Ein Hai für den Pool?

„Oh du Undankbarer! Bestaune Allahs Schöpfung und senke dann demütig dein Haupt vor so viel Anmut, Grazie und Fantasie!“ Wenn Großväterchen zürnt, darf man nicht bockig sein, sonst wird man aus der Reihe der Erben gestrichen, erinnert der Bube sich und lässt also mit offenem Mund (wirkt besser) seinen Blick durch die herrliche Aquarienwelt streifen.

„Was für ein Fisch ist das dort ganz hinten, ehrenwerter Großvater“, fragt er mit ausgestrecktem Finger und deutet auf einen weißen Hai. „Oho! Das ist das mächtigste Raubtier der Meere“, belehrt ihn der weise Mann.

„So einen möchte ich für unseren Pool, Opa. Da wäre ich dann wunschlos glücklich bis an das Ende meiner Tage“, heuchelt der habgierige Bursche.

„Auf keinen Fall!“, entscheidet der Senior unerbittlich. „Wer soll diese Kreatur denn füttern, hä? Und mit wem? So viele Leiharbeiter haben wir nun auch wieder nicht. Und sag jetzt nicht, dass du dich selbst um das Biest kümmern würdest – das kenne ich! Deine weißen Löwen und Tiger machen mir schon Arbeit genug“.

Da dem Kleinen Tränen der Wut in die Augen steigen, will er ihn ablenken. „Möchtest du nicht lieber doch so einen gebogenen Fernseher wie dort oben?“

„Ach Opa!
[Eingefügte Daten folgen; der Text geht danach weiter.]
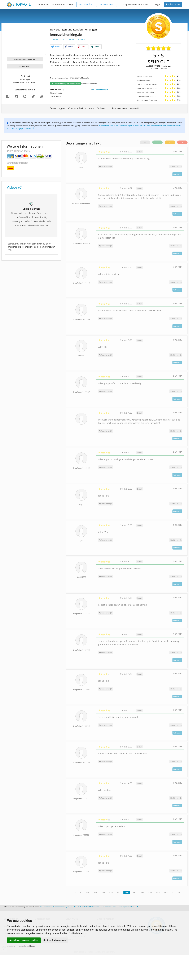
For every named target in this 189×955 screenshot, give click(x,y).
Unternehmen (106, 4)
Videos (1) (102, 108)
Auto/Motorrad (57, 39)
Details (139, 152)
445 (95, 892)
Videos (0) (14, 187)
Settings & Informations (55, 940)
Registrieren (173, 4)
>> (178, 892)
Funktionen (43, 4)
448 (119, 892)
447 (111, 892)
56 (145, 142)
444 (87, 892)
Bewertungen (57, 108)
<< (75, 892)
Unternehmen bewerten (24, 59)
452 (150, 892)
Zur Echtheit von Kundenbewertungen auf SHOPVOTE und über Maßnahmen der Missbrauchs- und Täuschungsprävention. (89, 907)
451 (142, 892)
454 (166, 892)
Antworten (177, 174)
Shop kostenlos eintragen (135, 4)
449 (126, 892)
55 (157, 142)
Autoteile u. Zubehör (75, 39)
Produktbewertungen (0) (125, 108)
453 (158, 892)
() (175, 166)
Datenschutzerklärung (26, 946)
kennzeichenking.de (100, 89)
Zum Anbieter (25, 66)
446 (103, 892)
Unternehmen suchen (63, 4)
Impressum (11, 946)
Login (158, 4)
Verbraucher (86, 4)
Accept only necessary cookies (23, 940)
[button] (56, 47)
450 (134, 892)
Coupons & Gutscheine (81, 108)
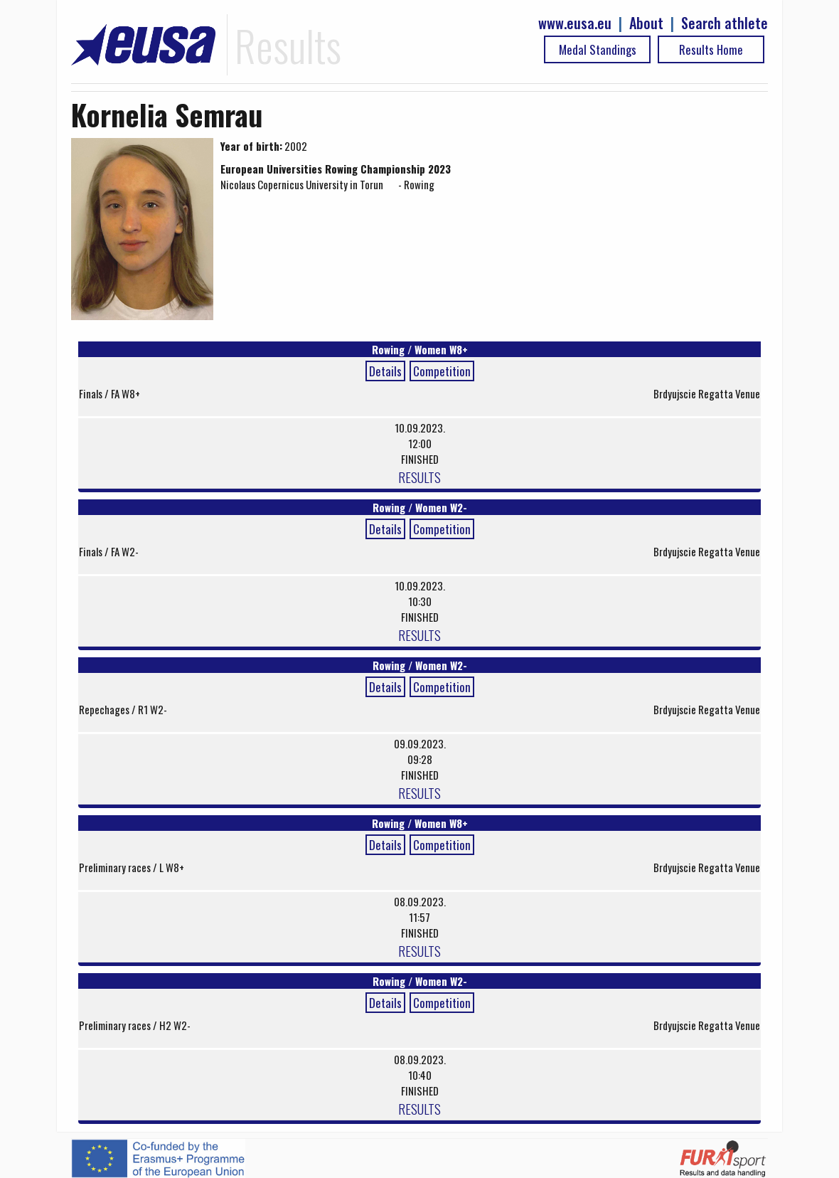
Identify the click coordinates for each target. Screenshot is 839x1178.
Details (385, 371)
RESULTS (419, 477)
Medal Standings (597, 49)
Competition (442, 371)
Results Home (711, 49)
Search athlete (724, 23)
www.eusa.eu (574, 23)
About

Mein Kinderzimmer ist doch nur 280 Quadratmeter groß“.

„Kein Problem, wir lassen das Ding maßschneidern, damit du eine gewölbte Video-Wand hast, die um die Ecke geht. Dann kannst du dir jeden Tag „Ali Baba und die 40 Banker“ anschauen, wenn du magst“.

„Ja aber die Umbauarbeiten! Bis diese ungläubigen Arbeiter fertig werden, dauert es doch gewiss drei Tage. Wo soll ich denn dann hin?“

„Sieh dort hinüber – was siehst du da?“

„Das olle Burj Khalifa“.

„Na komm – hab dich nicht so. Für drei Tage wirst du es in dieser bescheidenen Unterkunft schon aushalten. Ich reserviere dir auch die Sultan-Suite“.

„Die mit dem Hubschrauber-Landeplatz?“

„Ei freilich. Und du darfst dich hinfliegen lassen, wo du willst. Na komm schon. Betrachte es als Abenteuer-Urlaub. Mal richtig wie die Wilden leben“.

„Na gut, Opa. Dir zuliebe nehme ich die Strapazen auf mich und folge artig. Mögest du mich in der Erbfolge nicht vergessen“.

„Guter Junge! Blitzgescheit und so bescheiden“.